→ Activity
Among the entries that follow, count the lines that contain the word "logo" and say how many there are, writing nothing else.

___ Supplied records

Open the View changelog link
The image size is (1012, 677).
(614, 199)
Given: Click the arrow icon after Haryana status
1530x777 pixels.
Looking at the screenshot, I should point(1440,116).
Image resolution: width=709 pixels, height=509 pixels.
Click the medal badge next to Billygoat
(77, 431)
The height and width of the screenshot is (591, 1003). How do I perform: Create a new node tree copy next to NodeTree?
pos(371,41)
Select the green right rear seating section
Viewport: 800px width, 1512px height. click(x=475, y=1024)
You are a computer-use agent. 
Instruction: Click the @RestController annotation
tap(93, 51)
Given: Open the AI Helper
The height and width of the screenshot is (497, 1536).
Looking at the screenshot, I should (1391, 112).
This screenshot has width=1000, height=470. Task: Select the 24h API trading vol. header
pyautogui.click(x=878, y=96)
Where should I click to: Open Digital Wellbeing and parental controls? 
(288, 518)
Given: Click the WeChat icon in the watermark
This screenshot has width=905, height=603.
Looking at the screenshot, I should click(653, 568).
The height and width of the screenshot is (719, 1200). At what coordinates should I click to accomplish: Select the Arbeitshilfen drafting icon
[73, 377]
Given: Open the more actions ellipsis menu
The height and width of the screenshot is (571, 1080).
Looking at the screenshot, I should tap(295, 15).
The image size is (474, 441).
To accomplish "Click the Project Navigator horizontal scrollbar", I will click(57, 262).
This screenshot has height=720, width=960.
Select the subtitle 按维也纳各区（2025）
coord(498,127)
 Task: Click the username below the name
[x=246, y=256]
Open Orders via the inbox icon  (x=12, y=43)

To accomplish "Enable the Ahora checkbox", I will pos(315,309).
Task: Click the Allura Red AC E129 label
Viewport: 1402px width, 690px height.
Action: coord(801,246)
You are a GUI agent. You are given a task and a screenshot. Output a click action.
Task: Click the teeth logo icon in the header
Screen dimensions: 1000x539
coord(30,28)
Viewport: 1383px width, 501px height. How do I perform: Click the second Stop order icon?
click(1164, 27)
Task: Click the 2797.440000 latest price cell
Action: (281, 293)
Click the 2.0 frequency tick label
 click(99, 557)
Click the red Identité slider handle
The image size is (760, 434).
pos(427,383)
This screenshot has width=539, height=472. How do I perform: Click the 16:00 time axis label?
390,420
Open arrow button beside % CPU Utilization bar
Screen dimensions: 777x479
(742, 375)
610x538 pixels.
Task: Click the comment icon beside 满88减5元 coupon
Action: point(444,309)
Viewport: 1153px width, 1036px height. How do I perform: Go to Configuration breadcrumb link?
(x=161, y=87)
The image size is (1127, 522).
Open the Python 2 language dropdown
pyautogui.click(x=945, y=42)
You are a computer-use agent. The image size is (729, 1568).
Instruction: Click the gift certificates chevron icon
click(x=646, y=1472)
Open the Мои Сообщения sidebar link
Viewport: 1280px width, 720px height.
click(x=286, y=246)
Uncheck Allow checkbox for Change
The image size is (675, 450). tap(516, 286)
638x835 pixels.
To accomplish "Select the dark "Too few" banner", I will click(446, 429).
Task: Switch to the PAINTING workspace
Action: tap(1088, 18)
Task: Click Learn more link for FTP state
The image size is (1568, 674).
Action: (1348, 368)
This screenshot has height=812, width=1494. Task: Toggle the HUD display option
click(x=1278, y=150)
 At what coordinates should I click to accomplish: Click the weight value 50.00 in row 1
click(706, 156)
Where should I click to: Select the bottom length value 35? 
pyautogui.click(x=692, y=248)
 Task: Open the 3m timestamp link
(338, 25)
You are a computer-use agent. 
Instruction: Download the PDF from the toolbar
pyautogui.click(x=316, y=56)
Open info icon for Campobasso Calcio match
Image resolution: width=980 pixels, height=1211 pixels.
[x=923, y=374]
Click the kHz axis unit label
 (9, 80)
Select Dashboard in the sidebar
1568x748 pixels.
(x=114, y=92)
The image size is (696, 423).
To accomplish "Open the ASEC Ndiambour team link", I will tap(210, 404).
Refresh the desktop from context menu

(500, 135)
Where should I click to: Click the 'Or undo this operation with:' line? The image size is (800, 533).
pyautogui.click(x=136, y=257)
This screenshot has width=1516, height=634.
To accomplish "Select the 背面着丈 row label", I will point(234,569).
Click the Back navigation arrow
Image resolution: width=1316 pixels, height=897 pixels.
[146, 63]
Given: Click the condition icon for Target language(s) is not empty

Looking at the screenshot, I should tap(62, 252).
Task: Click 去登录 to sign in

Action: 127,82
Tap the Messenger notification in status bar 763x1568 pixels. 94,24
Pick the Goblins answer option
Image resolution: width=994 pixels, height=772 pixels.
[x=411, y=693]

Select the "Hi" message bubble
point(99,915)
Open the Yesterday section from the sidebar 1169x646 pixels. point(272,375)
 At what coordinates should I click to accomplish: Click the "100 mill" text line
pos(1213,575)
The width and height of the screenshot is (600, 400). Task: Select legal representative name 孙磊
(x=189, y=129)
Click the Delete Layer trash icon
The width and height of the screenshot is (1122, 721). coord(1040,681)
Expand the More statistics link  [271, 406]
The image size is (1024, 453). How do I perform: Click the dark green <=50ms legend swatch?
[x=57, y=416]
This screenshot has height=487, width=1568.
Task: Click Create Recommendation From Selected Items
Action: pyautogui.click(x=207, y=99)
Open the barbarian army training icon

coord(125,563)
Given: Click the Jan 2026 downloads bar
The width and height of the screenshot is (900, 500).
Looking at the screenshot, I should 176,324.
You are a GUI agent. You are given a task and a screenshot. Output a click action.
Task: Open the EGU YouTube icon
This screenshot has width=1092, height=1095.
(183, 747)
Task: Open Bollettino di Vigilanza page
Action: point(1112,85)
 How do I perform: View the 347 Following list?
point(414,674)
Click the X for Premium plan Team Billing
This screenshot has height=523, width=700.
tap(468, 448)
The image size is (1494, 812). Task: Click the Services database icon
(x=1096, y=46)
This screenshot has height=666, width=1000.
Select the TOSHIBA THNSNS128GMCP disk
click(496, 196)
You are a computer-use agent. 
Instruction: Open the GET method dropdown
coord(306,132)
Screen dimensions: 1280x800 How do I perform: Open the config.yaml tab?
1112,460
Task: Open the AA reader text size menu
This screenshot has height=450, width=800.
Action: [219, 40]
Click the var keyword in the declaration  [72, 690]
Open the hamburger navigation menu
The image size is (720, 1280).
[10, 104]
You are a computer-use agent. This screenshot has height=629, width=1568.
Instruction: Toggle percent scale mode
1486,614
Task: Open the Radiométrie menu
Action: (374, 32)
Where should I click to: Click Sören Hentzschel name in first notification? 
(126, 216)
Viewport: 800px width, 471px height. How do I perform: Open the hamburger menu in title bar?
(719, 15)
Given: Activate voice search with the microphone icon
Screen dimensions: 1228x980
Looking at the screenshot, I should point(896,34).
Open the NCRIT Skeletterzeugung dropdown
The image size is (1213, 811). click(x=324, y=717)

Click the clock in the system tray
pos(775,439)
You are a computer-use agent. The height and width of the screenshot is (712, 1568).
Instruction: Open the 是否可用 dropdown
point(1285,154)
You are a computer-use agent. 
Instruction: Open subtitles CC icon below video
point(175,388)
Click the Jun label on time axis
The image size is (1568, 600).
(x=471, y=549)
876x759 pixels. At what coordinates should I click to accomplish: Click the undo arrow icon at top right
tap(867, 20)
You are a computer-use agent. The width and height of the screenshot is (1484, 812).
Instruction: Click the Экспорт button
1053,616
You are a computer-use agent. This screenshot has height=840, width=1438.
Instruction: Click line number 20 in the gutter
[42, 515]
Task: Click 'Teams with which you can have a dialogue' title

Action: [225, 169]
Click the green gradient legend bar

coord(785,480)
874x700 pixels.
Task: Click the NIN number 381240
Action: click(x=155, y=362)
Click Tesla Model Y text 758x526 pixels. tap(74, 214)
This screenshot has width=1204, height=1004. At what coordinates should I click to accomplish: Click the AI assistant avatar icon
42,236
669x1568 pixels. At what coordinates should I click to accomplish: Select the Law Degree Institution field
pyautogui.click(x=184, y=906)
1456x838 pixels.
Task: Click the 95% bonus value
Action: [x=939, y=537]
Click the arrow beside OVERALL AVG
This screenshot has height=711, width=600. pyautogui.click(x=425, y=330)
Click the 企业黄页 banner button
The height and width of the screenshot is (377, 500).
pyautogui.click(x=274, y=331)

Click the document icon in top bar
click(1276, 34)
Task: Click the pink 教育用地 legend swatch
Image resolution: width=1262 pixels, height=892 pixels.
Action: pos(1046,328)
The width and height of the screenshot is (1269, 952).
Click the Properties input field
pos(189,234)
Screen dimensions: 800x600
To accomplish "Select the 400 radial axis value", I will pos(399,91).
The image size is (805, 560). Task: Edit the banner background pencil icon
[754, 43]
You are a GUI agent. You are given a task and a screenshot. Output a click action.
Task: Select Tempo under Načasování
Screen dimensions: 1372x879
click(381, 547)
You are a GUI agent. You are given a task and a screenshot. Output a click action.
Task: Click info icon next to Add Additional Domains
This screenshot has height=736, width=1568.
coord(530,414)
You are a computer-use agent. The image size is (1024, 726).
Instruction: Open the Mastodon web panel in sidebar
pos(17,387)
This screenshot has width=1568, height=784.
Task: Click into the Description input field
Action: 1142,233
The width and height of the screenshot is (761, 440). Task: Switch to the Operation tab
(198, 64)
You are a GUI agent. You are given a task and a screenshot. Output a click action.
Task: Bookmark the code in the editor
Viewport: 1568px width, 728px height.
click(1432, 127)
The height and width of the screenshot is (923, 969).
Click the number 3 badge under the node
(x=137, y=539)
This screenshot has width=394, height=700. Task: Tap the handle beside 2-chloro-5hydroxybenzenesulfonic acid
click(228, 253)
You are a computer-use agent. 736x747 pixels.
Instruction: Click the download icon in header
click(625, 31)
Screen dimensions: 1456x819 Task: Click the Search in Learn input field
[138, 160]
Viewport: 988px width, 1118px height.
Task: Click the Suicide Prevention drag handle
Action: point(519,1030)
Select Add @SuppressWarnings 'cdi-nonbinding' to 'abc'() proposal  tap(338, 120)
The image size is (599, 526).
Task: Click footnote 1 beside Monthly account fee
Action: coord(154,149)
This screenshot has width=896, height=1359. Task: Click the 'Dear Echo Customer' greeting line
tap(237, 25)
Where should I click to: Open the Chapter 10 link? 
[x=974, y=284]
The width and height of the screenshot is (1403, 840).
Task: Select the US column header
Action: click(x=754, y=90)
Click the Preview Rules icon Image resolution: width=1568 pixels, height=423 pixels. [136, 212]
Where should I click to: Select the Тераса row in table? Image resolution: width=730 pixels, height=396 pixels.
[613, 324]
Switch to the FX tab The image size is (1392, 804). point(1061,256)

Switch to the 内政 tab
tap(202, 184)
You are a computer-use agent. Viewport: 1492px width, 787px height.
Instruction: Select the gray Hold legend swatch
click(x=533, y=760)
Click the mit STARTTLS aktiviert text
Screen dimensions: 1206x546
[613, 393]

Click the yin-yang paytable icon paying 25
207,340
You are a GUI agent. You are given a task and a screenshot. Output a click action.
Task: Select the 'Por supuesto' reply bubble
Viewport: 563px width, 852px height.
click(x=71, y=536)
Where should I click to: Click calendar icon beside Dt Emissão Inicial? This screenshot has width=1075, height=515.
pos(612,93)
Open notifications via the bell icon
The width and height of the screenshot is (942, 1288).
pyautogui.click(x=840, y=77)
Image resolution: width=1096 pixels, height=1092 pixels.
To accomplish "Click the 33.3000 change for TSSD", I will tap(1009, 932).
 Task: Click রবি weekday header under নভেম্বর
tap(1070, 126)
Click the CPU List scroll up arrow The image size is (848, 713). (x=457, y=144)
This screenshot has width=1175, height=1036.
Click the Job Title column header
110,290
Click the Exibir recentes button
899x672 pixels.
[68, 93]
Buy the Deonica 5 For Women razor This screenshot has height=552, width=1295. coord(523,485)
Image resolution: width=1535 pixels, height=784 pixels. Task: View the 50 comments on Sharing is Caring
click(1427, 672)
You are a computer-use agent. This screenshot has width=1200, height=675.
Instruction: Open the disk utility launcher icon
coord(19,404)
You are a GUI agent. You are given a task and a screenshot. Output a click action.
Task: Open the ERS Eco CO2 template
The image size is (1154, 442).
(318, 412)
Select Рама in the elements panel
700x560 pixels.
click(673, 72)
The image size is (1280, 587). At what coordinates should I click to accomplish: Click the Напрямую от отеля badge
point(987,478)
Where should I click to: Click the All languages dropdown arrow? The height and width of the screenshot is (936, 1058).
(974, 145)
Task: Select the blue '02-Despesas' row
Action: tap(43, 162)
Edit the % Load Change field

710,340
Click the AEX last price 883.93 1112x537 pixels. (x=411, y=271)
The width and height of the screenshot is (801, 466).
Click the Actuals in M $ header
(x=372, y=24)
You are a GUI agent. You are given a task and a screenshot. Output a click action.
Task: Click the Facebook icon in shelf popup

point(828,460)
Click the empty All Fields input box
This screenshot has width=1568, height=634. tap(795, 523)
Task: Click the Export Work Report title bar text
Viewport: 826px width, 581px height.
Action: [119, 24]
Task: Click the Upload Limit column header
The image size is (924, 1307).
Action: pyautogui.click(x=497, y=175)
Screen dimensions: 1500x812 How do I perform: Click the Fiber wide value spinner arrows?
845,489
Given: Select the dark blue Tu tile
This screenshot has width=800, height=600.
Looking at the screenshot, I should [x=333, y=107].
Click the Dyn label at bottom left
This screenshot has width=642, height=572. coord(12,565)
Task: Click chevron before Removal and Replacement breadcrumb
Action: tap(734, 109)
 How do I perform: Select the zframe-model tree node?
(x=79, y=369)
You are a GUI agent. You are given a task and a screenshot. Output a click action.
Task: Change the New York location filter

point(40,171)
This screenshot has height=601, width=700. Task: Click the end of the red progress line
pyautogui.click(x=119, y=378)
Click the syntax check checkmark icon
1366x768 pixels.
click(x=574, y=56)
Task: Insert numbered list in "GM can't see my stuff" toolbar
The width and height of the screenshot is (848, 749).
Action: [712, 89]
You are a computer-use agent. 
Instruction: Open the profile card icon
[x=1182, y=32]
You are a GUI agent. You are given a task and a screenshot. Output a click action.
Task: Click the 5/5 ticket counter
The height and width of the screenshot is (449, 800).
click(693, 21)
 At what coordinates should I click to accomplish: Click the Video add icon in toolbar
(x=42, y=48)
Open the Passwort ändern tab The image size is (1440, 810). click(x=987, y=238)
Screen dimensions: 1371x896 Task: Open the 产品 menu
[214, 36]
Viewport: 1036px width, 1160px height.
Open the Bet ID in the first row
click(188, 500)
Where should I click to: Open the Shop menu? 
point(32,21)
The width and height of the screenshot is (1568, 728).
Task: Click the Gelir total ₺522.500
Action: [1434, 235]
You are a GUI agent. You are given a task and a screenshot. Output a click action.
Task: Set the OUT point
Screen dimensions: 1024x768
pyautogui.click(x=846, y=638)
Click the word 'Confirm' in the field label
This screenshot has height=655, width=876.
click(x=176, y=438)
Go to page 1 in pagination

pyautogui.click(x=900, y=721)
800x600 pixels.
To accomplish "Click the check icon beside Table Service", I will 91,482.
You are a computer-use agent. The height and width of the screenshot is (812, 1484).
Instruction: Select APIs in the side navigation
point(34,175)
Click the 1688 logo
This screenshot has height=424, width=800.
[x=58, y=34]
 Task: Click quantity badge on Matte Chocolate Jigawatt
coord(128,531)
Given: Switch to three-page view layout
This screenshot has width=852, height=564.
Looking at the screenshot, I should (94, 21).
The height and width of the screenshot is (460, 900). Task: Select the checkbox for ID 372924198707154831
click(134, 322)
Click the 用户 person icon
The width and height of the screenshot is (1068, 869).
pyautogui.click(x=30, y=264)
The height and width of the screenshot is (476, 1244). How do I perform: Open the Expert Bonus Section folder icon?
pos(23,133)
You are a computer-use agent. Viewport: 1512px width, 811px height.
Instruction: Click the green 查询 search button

______

→ Solution
2